1	unicharset	text	unicharset_extractor	(Required) The list of symbols that Tesseract recognizes, with properties.
2	unicharambigs	text	user	(Optional) This file contains information on pairs of recognized symbols which are often confused.
3	inttemp	binary	mftraining	(Required) Character shape templates for each unichar.
4	pffmtable	binary/text	mftraining	(Required) The number of features expected for each unichar.
5	normproto	text	cntraining	(Required) Character normalization prototypes
6	punc-dawg	dawg	wordlist2dawg	(Optional) A dawg made from punctuation patterns found around words. The “word” part is replaced by a single space.
7	word-dawg	dawg	wordlist2dawg	(Optional) A dawg made from dictionary words from the language.
8	number-dawg	dawg	wordlist2dawg	(Optional) A dawg made from tokens which originally contained digits. Each digit is replaced by a space character.
9	freq-dawg	dawg	wordlist2dawg	(Optional) A dawg made from the most frequent words which would have gone into word-dawg.
10	fixed-length-dawgs	dawg	wordlist2dawg	(Optional) Several dawgs of different fixed lengths — useful for languages like Chinese.
11	cube-unicharset	text	unknown	(Optional) A unicharset for cube, if cube was trained on a different set of symbols.
12	cube-word-dawg	dawg	wordlist2dawg	(Optional) A word dawg for cube’s alternate unicharset. Not needed if Cube was trained with Tesseract’s unicharset.
13	shapetable	binary	shapeclustering	(Optional) When present, a shapetable is an extra layer between the character classifier and the word recognizer that allows the character classifier to return a collection of unichar ids and fonts instead of a single unichar-id and font.
14	bigram-dawg	dawg	wordlist2dawg	(Optional) A dawg of word bigrams where the words are separated by a space and each digit is replaced by a ?.
15	unambig-dawg	dawg	wordlist2dawg	(Optional)
16	params-training-model	unknown	unknown	(Optional)
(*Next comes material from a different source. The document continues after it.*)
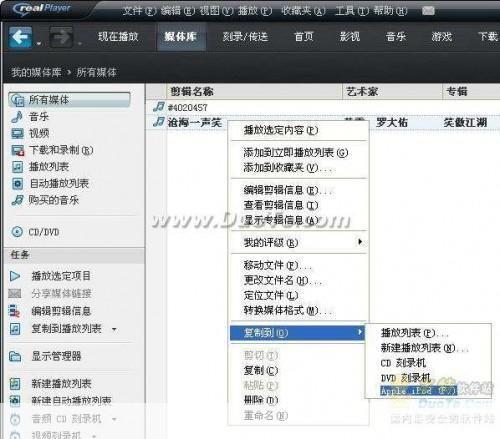Click 播放选定项目 play triangle task icon
This screenshot has width=500, height=439.
[x=15, y=276]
I was able do create wordlist from dawg files with tool dawg2wordlist except fixed-length-dawgs (present in present in chi_sim, chi_tra, jpn).

For cube-word-dawg (present in eng, fra) I needed to use cube-unicharset.
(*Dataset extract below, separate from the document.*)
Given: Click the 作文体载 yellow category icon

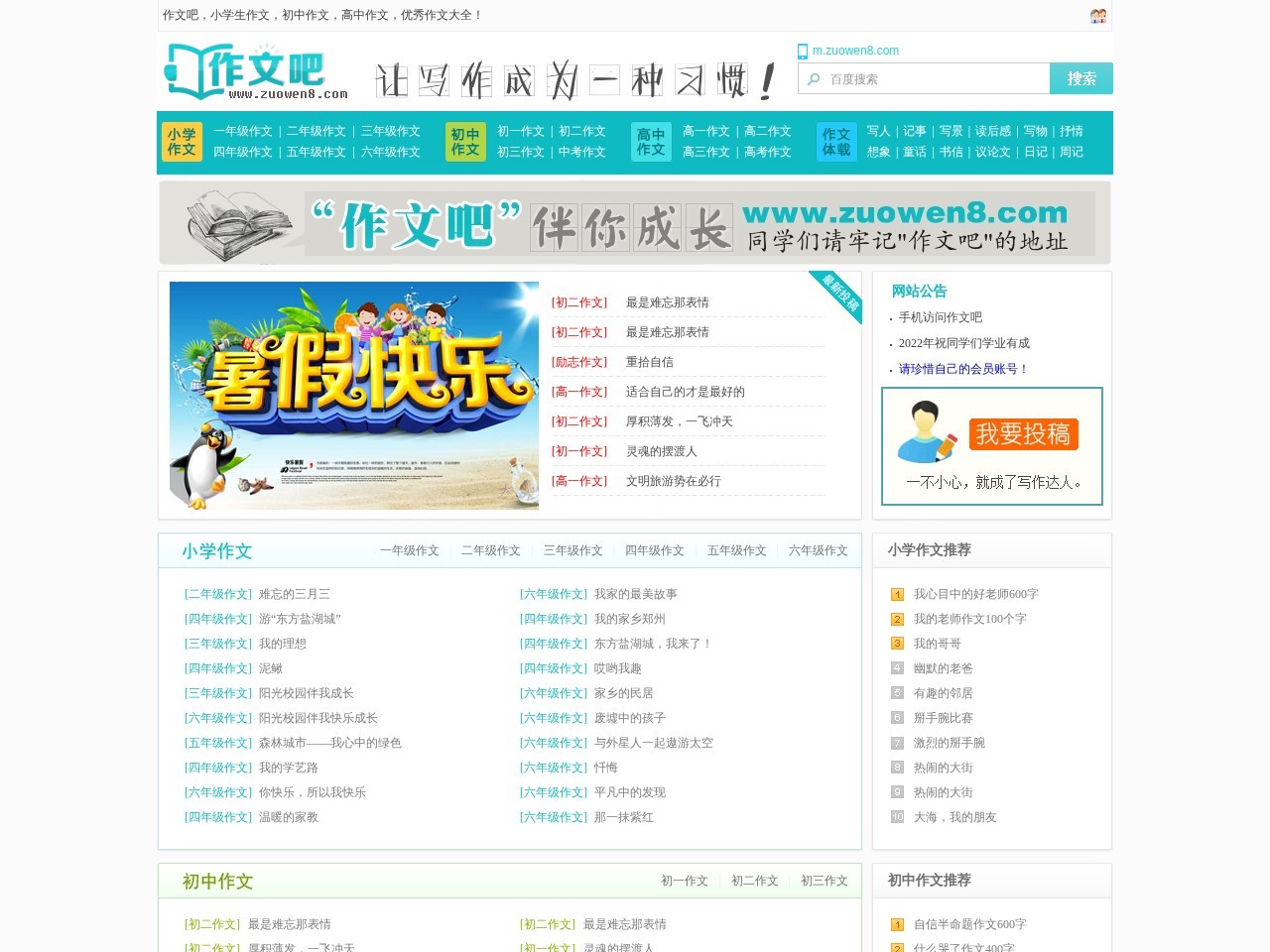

cube-unicharset looks like unicharset_extractor v3.00 output.

I did not find unambig-dawg and params-training-mode in any language data file and there is no description for it.

Programs

tesseract – main program; used for OCR, box creating, and training
unicharset_extractor – extract unicharset from Tesseract boxfiles
shapeclustering – shape clustering training for Tesseract
mftraining – feature training for Tesseract
cntraining – character normalization training for Tesseract
wordlist2dawg – convert a wordlist to a DAWG for Tesseract
dawg2wordlist – convert a Tesseract DAWG to a wordlist
combine_tessdata – combine/extract/overwrite Tesseract data
ambiguous_words – generate sets of words Tesseract is likely to find ambiguous
classifier_tester – tests a character classifier on data as formatted for training, but doesn’t have to be the same as the training data.

Training process

Lets assume training for language “mic” and only one font “nice” with input image “mic.nice.exp1.tif”. Here are the steps we need to take:

echo nice 0 0 0 0 0 >> font_properties – this will add information about font to file font_properties
tesseract mic.nice.exp1.tif mic.nice.exp1 batch.nochop makebox – this creates file mic.nice.exp1.box that need to be check/edited (e.g. in QT Box Editor)
tesseract mic.nice.exp1.tif mic.nice.exp1 nobatch box.train – this will create files ‘mic.nice.exp1.tr’ and ‘mic.nice.exp1.txt’
unicharset_extractor mic.nice.exp1.box – this will create file unicharset
shapeclustering -F font_properties -U unicharset mic.nice.exp1.tr – this will create file shapetable
mftraining -F font_properties -U unicharset mic.nice.exp1.tr – this will create files ‘pffmtable’ and ‘inttemp’
cntraining mic.nice.exp1.tr – this will create file normproto
rename filenames:
- mv unicharset mic.unicharset
- mv shapetable mic.shapetable
- mv normproto mic.normproto
- mv pffmtable mic.pffmtable
- mv inttemp mic.inttemp
create dictionaries (optional):
- wordlist2dawg punc_wordlist mic.punc-dawg mic.unicharset
- wordlist2dawg words_wordlist mic.word-dawg mic.unicharset
- wordlist2dawg number_wordlist mic.number-dawg mic.unicharset
- wordlist2dawg frequent_wordlist mic.freq-dawg mic.unicharset
- wordlist2dawg bigram_wordlist mic.bigram-dawg mic.unicharset
combine_tessdata mic. – creates language data file mic.traineddata that can by used by tesseract for OCR.

Comments

I just did test with Latin script so e.g. for Cyrillic or Asian writing system there could be other findings…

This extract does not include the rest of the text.